Courtesy: BBC News
By Sabir Mustafa
BBC Bengali service editor
September 3, 2007
The interim government in Bangladesh has hit another landmark, arresting one of the country's most charismatic politicians, former Prime Minister Khaleda Zia.
This arrest brings to an end weeks of speculation about the government's intentions.
There were clear signs that the government was preparing to jail Ms Zia, with investigations into financial dealings during her last term in office.
But speculation was also rife that the government wanted to do a deal with her - particularly after she was allowed to clear outstanding income taxes dating back years, rather than face charges for tax evasion.
Diverse reactions
The Anti-Corruption Commission's decision to bite the bullet and file a specific charge triggered diverse reactions.
"This has been done to harass her politically, to prevent her from carrying out her political functions'' retired Brigadier Hannan Shah, a close aide to Ms Zia, told the BBC.
But others were not surprised.
"It was no secret that the government was preparing to act against her. In fact, many were asking why Khaleda Zia had not been arrested yet", said Muhammad Jahangir, a media analyst in Dhaka.
The government is presenting the arrest as a clear demonstration that the drive against corruption is transparent and neutral.
"This charge was filed by the Commission, based on sound evidence. There is no politics involved here and the government has not interfered", said Law and Justice Minister Mainul Hossain.
For her part, Ms Zia believes the charges and arrests are designed to "destroy" her family and remove them from Bangladesh's political scene.
She was arrested along with her younger son Arafat. Her elder son Tarique is already in jail facing corruption charges.
There is little doubt that the military-led government wants to see an end to the Zia family's domination of Bangladesh politics.
But that is only part of the story.
Rampant corruption
Ms Zia has led her Bangladesh Nationalist Party - or - BNP unchallenged for nearly 25 years. Tarique emerged as heir apparent after the party's stunning electoral triumph in 2001.
Tarique's rapid rise to become the most powerful man in the country - with tales of rampant corruption associated with his band of cronies - alienated many inside the party.
Other sections of society were also angered by what they saw as a brazen attempt to install and perpetuate a dynasty.
The government has not made any secret of its desire to force the two largest political parties, the BNP and its main rival the Awami League, to carry out extensive internal reforms.
The central plank of this reform process is the so-called "minus-two solution" - the BNP without the Zia family, and the Awami League without its iconic leader Sheikh Hasina.
The first, ill-conceived efforts to get rid of the two women failed miserably last May, when both Sheikh Hasina and Khaleda Zia successfully fought off clumsy attempts by the government to send them into exile.
Now the government seems back on course, pursuing the same agenda.
Ms Hasina was put in jail in July and charged in a series of extortion and corruption cases. Now with Ms Zia in jail, the government's confidence level is likely to reach a new high.
That confidence reached rock bottom towards the end of August, when students at Dhaka University were joined by thousands of others in three days of street demonstrations.

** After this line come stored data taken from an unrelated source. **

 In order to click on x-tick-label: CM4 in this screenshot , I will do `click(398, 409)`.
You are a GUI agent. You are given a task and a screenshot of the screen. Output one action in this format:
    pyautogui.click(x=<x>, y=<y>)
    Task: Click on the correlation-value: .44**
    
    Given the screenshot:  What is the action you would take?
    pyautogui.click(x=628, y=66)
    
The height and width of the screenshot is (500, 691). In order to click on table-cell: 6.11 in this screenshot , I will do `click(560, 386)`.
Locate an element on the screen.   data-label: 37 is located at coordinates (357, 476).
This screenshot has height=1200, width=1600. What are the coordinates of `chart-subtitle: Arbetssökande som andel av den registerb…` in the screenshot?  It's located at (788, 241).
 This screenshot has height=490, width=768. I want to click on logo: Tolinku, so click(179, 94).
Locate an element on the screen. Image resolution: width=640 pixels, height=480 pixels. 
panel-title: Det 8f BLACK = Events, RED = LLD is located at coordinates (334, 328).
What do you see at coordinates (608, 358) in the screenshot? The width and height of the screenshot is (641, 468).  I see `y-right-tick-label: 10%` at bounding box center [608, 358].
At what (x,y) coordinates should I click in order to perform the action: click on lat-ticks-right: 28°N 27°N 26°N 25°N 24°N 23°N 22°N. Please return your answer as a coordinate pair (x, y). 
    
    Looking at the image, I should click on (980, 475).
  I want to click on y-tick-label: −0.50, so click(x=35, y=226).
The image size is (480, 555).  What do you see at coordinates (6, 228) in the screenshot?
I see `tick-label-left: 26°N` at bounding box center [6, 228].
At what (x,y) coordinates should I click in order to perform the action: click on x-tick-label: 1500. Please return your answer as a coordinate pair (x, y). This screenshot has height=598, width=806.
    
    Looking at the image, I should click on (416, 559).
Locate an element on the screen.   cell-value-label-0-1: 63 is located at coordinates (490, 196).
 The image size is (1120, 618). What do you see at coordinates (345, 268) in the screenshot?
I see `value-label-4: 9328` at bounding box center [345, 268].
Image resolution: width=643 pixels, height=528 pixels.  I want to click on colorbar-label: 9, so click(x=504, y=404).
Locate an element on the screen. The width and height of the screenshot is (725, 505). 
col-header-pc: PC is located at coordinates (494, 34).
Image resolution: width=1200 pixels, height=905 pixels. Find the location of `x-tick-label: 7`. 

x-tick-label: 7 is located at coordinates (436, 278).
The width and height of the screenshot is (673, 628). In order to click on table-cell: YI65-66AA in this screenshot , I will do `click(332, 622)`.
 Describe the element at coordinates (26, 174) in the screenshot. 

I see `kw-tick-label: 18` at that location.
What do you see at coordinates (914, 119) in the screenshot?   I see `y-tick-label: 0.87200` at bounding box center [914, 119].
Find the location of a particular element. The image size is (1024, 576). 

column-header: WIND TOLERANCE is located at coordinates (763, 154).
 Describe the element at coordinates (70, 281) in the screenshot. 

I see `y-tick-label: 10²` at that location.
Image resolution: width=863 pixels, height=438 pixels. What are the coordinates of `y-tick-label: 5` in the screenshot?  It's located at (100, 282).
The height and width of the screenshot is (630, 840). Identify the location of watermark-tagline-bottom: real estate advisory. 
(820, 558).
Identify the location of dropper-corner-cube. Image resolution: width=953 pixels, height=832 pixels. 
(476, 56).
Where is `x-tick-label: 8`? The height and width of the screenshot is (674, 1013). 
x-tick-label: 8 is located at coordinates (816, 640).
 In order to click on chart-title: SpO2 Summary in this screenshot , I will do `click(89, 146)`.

The violent protests and clashes with police and army led the government to impose a curfew and arrest university teachers.
There were allegations of widespread assaults on students and torture of people in custody.
Media censorship
Private television channels have been told not to air any critical political views or news of anti-government protests.
With universities closed, the media gagged, and a sense of fear pervading all sections of society, the government apparently feels strong enough to act against yet another political icon.
On one level, the arrest and likely trial of the two leaders demonstrates the government's determination to tackle corruption at the highest level.
This is likely to go down well with the public, who have long resented the idea of politicians placing themselves above the law.
The only thing which remains to be seen is how independently and fairly the special corruption courts are allowed to function.
On another level, it shows the government is still pursuing its agenda of forcing reforms in political parties, including leadership changes.
This has been one of the major factors in eroding public support for the government over the past few months.
"This is no way to strengthen democracy", wrote Mahfuz Anam, editor of the Daily Star in reaction to the arrest of Sheikh Hasina in July.
"The government is attempting to manipulate our politics by trying to predetermine who will be and who will not be part of its future".
Push for reform
The big question in Bangladesh now is - what kind of future does the government have in mind?
Senior government officials have repeatedly said there is no point in holding elections if they only bring back the "corrupt and the criminal".
In short, parties must reform if they want to get back into politics.
But with political parties severely weakened, many wonder what kind of political landscape the military-backed government is creating.
There are worries that the anti-corruption drive may have become a weapon in the government's reform plan, with which to get rid of troublesome leaders.
If this becomes evident, then public support for the anti-corruption drive itself could start to erode.
At the moment, the government retains enough credibility to pursue its agenda.
But many Bangladeshis are increasingly restless for the ban on political activities to be lifted.
As long the ban exists, the country's politics remains in a limbo - unreformed, unbowed, but unable to re-assert itself, leading to more frustration and pent-up anger.
The same kind of frustration and anger that led to August's violent protests.